> **Task instructions**: Nothing but the lines from the one that contains "Screen dimensions: 1568x671" through the end of the data should be reproduced, and each must match exactly.

─── Entries provided ───

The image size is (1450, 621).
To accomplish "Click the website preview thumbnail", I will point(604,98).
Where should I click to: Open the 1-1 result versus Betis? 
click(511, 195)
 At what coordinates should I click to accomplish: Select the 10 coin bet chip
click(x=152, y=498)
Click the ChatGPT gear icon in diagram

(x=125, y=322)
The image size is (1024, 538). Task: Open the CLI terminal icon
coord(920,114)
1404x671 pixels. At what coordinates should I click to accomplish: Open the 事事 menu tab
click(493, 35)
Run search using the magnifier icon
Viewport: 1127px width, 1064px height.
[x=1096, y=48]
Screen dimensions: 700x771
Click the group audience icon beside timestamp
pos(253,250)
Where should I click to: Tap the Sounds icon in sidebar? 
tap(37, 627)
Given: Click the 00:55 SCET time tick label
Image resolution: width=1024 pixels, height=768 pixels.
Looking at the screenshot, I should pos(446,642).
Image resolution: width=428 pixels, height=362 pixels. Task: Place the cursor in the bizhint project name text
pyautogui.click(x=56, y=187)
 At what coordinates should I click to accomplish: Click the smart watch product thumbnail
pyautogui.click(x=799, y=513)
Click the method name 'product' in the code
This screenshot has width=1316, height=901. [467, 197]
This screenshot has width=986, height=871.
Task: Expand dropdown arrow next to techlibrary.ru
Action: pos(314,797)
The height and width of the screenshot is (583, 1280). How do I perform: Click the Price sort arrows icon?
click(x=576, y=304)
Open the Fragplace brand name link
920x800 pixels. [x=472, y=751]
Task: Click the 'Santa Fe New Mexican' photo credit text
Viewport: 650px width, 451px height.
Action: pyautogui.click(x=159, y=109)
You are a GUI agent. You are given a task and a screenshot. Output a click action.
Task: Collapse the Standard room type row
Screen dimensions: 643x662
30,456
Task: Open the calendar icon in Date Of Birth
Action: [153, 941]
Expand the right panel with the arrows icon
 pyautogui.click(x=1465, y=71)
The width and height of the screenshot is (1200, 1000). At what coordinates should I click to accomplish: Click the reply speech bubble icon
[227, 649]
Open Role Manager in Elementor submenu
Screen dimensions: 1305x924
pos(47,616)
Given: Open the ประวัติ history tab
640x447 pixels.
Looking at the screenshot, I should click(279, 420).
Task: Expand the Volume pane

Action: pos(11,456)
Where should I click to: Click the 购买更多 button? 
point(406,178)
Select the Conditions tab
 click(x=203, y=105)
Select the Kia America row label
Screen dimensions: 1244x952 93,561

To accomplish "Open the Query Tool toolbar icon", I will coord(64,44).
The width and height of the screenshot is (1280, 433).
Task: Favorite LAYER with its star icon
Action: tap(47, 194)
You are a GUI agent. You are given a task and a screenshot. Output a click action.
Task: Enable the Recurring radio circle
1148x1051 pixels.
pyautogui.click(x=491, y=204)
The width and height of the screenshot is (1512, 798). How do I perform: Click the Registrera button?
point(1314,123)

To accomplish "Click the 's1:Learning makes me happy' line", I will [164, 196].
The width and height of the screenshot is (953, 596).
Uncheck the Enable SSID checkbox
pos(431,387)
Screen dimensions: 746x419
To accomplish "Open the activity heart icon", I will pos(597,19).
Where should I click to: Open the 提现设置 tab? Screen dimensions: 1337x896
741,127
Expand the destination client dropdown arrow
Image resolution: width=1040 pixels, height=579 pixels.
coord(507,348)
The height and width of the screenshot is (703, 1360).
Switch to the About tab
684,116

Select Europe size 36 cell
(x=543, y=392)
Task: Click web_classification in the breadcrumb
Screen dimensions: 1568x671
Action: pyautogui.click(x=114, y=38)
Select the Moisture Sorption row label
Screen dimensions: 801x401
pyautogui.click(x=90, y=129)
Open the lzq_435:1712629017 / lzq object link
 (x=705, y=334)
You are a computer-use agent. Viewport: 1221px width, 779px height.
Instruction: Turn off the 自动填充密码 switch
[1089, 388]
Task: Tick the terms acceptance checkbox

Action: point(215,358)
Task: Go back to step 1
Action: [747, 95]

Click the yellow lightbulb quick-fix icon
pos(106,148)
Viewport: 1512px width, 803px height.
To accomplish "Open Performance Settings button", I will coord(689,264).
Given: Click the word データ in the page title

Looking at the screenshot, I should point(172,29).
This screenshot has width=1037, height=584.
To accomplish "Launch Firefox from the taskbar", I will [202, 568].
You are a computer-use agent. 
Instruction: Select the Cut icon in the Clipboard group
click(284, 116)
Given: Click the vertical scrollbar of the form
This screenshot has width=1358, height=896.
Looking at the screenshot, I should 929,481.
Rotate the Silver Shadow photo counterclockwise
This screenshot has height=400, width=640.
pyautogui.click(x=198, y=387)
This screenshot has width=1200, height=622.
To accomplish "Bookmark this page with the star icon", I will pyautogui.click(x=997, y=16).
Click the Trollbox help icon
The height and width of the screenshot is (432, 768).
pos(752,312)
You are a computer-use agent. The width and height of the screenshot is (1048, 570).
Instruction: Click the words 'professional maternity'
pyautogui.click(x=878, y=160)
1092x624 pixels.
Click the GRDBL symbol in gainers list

───

> **Written response**:
Screen dimensions: 1568x671
Action: pyautogui.click(x=114, y=38)
Select the Moisture Sorption row label
Screen dimensions: 801x401
pyautogui.click(x=90, y=129)
Open the lzq_435:1712629017 / lzq object link
 (x=705, y=334)
You are a computer-use agent. Viewport: 1221px width, 779px height.
Instruction: Turn off the 自动填充密码 switch
[1089, 388]
Task: Tick the terms acceptance checkbox

Action: point(215,358)
Task: Go back to step 1
Action: [747, 95]

Click the yellow lightbulb quick-fix icon
pos(106,148)
Viewport: 1512px width, 803px height.
To accomplish "Open Performance Settings button", I will coord(689,264).
Given: Click the word データ in the page title

Looking at the screenshot, I should point(172,29).
This screenshot has width=1037, height=584.
To accomplish "Launch Firefox from the taskbar", I will [202, 568].
You are a computer-use agent. 
Instruction: Select the Cut icon in the Clipboard group
click(284, 116)
Given: Click the vertical scrollbar of the form
This screenshot has width=1358, height=896.
Looking at the screenshot, I should 929,481.
Rotate the Silver Shadow photo counterclockwise
This screenshot has height=400, width=640.
pyautogui.click(x=198, y=387)
This screenshot has width=1200, height=622.
To accomplish "Bookmark this page with the star icon", I will pyautogui.click(x=997, y=16).
Click the Trollbox help icon
The height and width of the screenshot is (432, 768).
pos(752,312)
You are a computer-use agent. The width and height of the screenshot is (1048, 570).
Instruction: Click the words 'professional maternity'
pyautogui.click(x=878, y=160)
1092x624 pixels.
Click the GRDBL symbol in gainers list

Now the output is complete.